For some reason I thought they'd been split off into their own clade towards the base of the theropods. My stupid.

Zach said...

That's the very old thinking. Paul considered them basal saurischians that were extremely close to the saurischian/ornithischian split. They've also been thought of as derived prosauropods.

It wasn't until a reasonbly complete postcranial skeleton (Alxsaurus) was discovered in the 90's that the group finally fell into the higher Theropoda.

Will Baird said...

I probably hybridized what I read: basal dinosaur and derived maniraptor.

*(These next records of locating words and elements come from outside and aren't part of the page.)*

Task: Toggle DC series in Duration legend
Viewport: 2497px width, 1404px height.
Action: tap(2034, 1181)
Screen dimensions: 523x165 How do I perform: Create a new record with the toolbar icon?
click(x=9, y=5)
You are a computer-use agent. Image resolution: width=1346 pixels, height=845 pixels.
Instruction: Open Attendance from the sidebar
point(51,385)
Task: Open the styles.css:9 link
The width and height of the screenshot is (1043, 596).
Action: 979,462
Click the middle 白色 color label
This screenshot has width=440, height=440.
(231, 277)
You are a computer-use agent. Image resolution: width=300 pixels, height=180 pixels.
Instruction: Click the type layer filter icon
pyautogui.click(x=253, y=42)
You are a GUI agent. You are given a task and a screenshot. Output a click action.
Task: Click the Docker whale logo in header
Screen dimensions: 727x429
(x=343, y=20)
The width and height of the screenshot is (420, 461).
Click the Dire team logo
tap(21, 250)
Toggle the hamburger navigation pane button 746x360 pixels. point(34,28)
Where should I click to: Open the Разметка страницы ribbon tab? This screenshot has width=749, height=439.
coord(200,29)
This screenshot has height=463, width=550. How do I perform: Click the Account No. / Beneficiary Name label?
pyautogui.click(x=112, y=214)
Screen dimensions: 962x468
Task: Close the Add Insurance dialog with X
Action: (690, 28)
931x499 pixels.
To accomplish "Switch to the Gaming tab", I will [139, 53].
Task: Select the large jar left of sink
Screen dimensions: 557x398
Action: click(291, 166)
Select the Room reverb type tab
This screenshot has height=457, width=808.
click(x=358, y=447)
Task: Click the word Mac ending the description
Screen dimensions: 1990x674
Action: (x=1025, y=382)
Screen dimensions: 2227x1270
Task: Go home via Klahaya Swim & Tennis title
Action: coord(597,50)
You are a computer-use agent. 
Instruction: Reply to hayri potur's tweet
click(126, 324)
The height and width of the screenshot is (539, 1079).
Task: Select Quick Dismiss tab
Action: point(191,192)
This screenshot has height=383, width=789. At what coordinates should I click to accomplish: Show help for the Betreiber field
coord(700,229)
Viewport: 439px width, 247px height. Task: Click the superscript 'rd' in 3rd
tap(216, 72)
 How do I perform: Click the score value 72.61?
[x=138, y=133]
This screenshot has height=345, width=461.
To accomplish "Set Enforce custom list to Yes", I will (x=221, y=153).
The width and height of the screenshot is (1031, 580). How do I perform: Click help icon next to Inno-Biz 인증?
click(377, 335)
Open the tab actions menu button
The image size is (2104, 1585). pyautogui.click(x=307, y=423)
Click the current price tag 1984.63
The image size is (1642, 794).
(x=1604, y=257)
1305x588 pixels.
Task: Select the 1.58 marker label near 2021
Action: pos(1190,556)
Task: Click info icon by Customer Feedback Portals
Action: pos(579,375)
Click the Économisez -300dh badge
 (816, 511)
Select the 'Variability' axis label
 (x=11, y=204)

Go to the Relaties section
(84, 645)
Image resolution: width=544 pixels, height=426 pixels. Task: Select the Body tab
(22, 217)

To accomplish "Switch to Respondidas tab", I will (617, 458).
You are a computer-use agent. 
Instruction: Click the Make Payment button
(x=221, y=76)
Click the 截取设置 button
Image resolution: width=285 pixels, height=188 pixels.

Something kewl was happening in the Cretaceous that maniraptors were going herbivorous! Too bad we can't see what the next era would have been like zoologically if the dinos had survived.

Zach said...

I know. At least three groups of theropods (therizinos, ornithomimids, probably oviraptors) developed herbivory to some degree. However, all three groups originated in Asia during the Cretaceous, and there was a dearth of large-bodied herbivorous competition.

Will Baird said...

Query: when did the dearth of uber herb munchers disappear in Asia?

Zach said...

Well, nodosaurs and ankylosaurs were the resident low-browsers, as were basal ceratopsians. I don't think stegosaurs got very big over there. I imagine that therizinosaurs, which had tilted bodies and long necks, were able to browse at a level unreachable by the resident ornithischians.

I know there were some ornithopods over there, but they were probably eating tougher food material than the stegosaurs or therizinos. Niche partitioning, my friend.

Will Baird said...

Right but previously there had been sauropods there, right? When did they vanish?

Zachary said...

I don't know if sauropods were ever that prevalent in Asia...

Will Baird said...

huh.

I'll have to look up the Jurassic fauna of asia then.

Dr. Vector said...

There were sauropods in Asia during both the Jurassic and Cretaceous: Opisthocoelicaudia and Nemegtosaurus, for example. But they don't seem to have been very diverse or abundant, at least not in Mongolia. Of course there is a question of whether they were really thin on the ground, or we're just not finding them.

I find it interesting that the herbivorous maniraptors seem to have diversified bigtime around the time that angiosperms were on the rise.

Will Baird said...

I find it interesting that the herbivorous maniraptors seem to have diversified bigtime around the time that angiosperms were on the rise..

Two things. First that the KTR I thought was shown to be decoupled from dino diversity. Is this not correct?

Second, in a bit of spec-bio, could we see a rise of maniraptor derived high browsers taking over from the sauropods during or after the Mesozoic alt-Neogene?